Der Streitwert wird auf 2.500,00 EUR festgesetzt.
Gründe
1
Der am 02.03.2009 gestellte Antrag, „die aufschiebende Wirkung des Widerspruchs des Antragstellers und
einer eventuellen nachfolgenden Anfechtungsklage gegen die Verfügung des Antragsgegners vom 27.2.2009...
wieder herzustellen“ (Schriftsatz des Prozessbevollmächtigten des Antragstellers v. 02.03.2009), ist bei
sachdienlicher Auslegung (§§ 88 und 86 Abs. 3 VwGO) darauf gerichtet, die aufschiebende Wirkung des
Widerspruchs gegen das Aufenthaltsverbot in Nr. 1 des Bescheids sowie gegen das Annäherungsverbot in Nr.
2 des Bescheids wiederherzustellen (§ 80 Abs. 2 Satz 1 Nr. 4, Abs. 5 Satz 1 VwGO) und gegen die Androhung
eines Zwangsgelds in Höhe von 500,00 EUR in Nr. 4 des Bescheids anzuordnen (§ 80 Abs. 2 Satz 1 Nr. 3,
Abs. 5 Satz 1 VwGO, § 12 LVwVG).
2
Der Antrag ist unzulässig, soweit die Wiederherstellung der aufschiebenden Wirkung des Widerspruchs gegen
das Annäherungsverbot (Nr. 2 des Bescheids) erstrebt wird. Insoweit besteht kein Rechtsschutzbedürfnis. Der
Widerspruch entfaltet nach § 80 Abs. 1 VwGO aufschiebende Wirkung. Die Antragsgegnerin hat in Nr. 3 des
Bescheids lediglich hinsichtlich des Aufenthaltsverbots (Nr. 1 des Bescheids) die sofortige Vollziehung
angeordnet. Dass für den Antragsteller gleichwohl auch insoweit das Bedürfnis für eine gerichtliche
Entscheidung besteht - etwa wegen Missachtung der kraft Gesetzes eingetretenen aufschiebenden Wirkung
des Widerspruchs (sogenannte faktische Vollziehung, vgl. Funke-Kaiser, in: Bader/Funke-Kaiser/Kuntze/v.
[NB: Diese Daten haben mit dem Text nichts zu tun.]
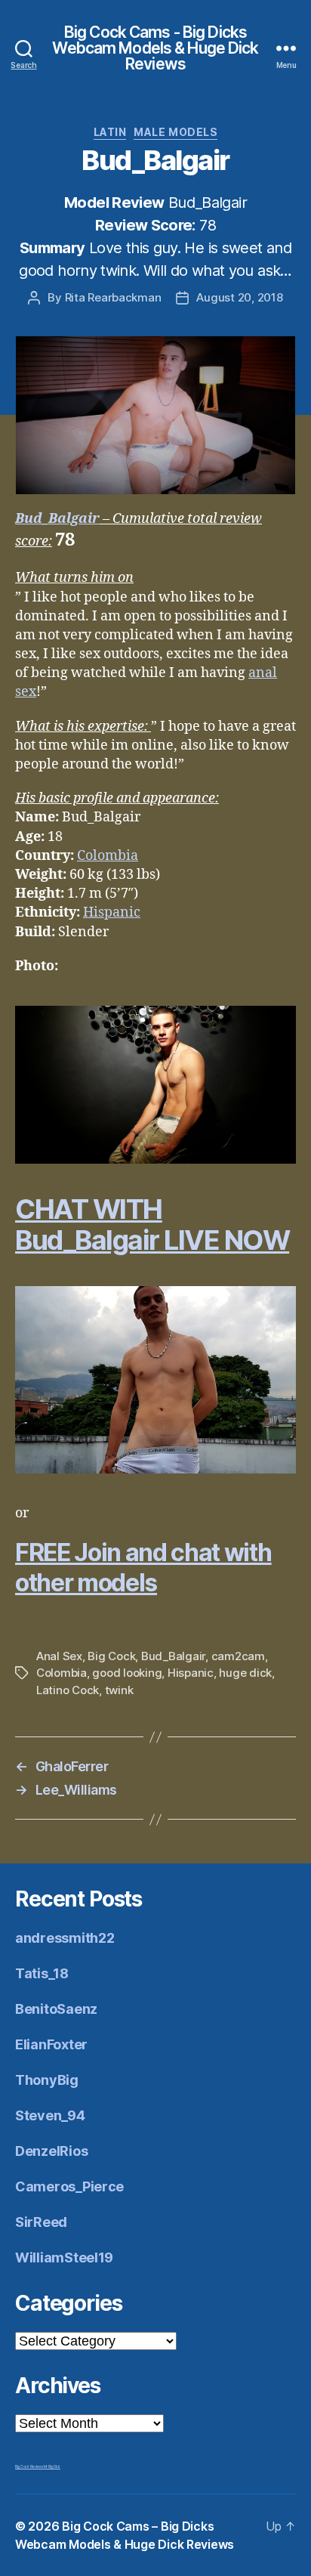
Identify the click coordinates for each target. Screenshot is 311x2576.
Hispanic (111, 912)
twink (119, 1690)
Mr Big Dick (52, 2466)
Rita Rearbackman (113, 297)
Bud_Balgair (57, 518)
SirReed (41, 2222)
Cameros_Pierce (69, 2186)
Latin (110, 131)
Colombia (107, 855)
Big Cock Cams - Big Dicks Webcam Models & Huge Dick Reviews (155, 48)
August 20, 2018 (239, 297)
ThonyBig (47, 2080)
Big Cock (111, 1656)
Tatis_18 (42, 1973)
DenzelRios (51, 2151)
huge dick (245, 1672)
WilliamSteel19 (64, 2257)
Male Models (175, 131)
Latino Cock (67, 1690)
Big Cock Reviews (29, 2466)
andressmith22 (65, 1938)
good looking (127, 1672)
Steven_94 (50, 2115)
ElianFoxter (51, 2044)
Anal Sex (59, 1656)
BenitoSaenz (56, 2009)
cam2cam (238, 1656)
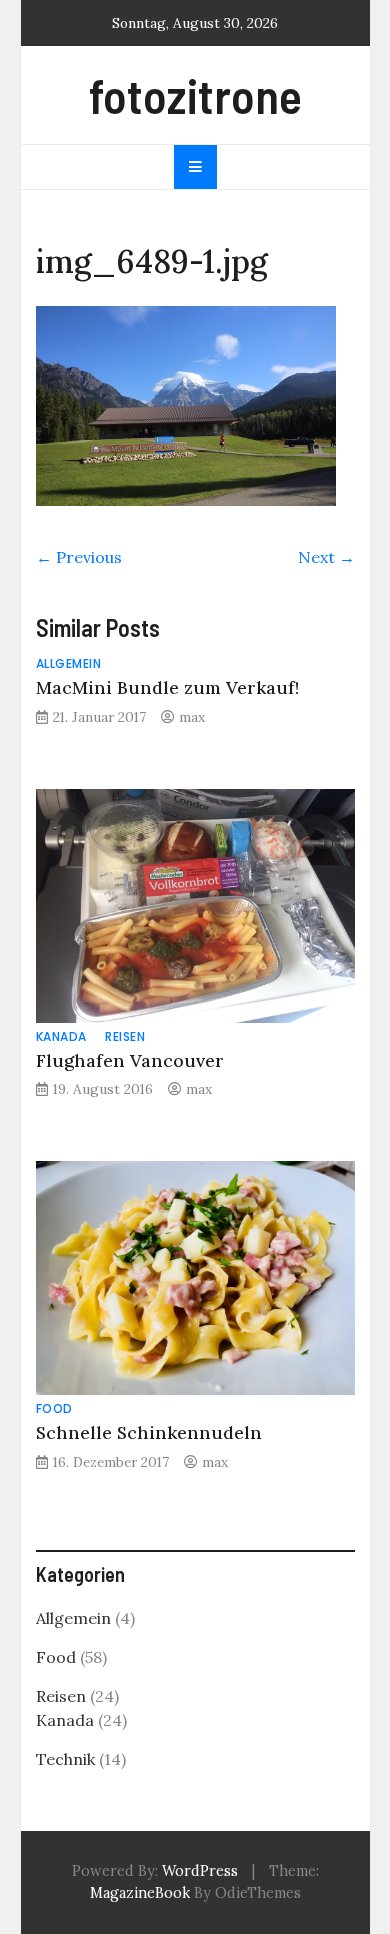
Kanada (61, 1036)
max (192, 717)
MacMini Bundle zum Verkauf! (167, 687)
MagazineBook (140, 1893)
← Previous (79, 557)
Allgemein (69, 663)
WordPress (200, 1871)
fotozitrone (195, 95)
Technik (65, 1759)
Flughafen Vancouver (130, 1060)
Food (54, 1408)
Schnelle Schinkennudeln (149, 1432)
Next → (326, 557)
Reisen (125, 1036)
Albedyll, VwGO, 4. Aufl., § 80 Rn. 115) - ist weder ersichtlich noch vom Antragsteller geltend gemacht worden.
3
Im Übrigen ist der Antrag zulässig und begründet. Nach § 80 Abs. 5 Satz 1 VwGO kann das Gericht auf Antrag
die aufschiebende Wirkung des Widerspruchs ganz oder teilweise wieder herstellen bzw. anordnen. Bei der
Entscheidung hat das Gericht das Interesse des Antragstellers, von der Vollziehung des angegriffenen
Bescheids verschont zu bleiben, gegen das öffentliche Interesse an einer sofortigen Durchsetzung des
Bescheids abzuwägen. Diese Abwägung führt hier zu dem Ergebnis, dass dem Antragsteller einstweiliger
Rechtsschutz zu gewähren ist. Ausschlaggebend hierfür ist, dass das verfügte Aufenthaltsverbot bei der im
vorliegenden Verfahren des vorläufigen Rechtsschutzes lediglich gebotenen summarischen Prüfung der Sach-
und Rechtslage rechtswidrig sein dürfte, weswegen der Widerspruch des Antragstellers insoweit erfolgreich
sein wird.
4
Die rechtliche Prüfung der polizeirechtlichen Ermessensentscheidung wird bereits dadurch erschwert, weil der
angefochtene Bescheid schon nicht in der gebotenen Klarheit verdeutlicht, auf welcher
Ermächtigungsgrundlage das bis zum 12.03.2009, 16:00 Uhr, verfügte Verbot, „das Anwesen R. Straße … in
… S. incl. aller zum Gebäude gehörenden Flächen und Nebenanlagen (Grundstück, Garagen, Stellplätze,
Grünflächen usw.) sowie den Gehweg vor dem Gebäude“ zu betreten bzw. sich dort nicht aufzuhalten, beruht.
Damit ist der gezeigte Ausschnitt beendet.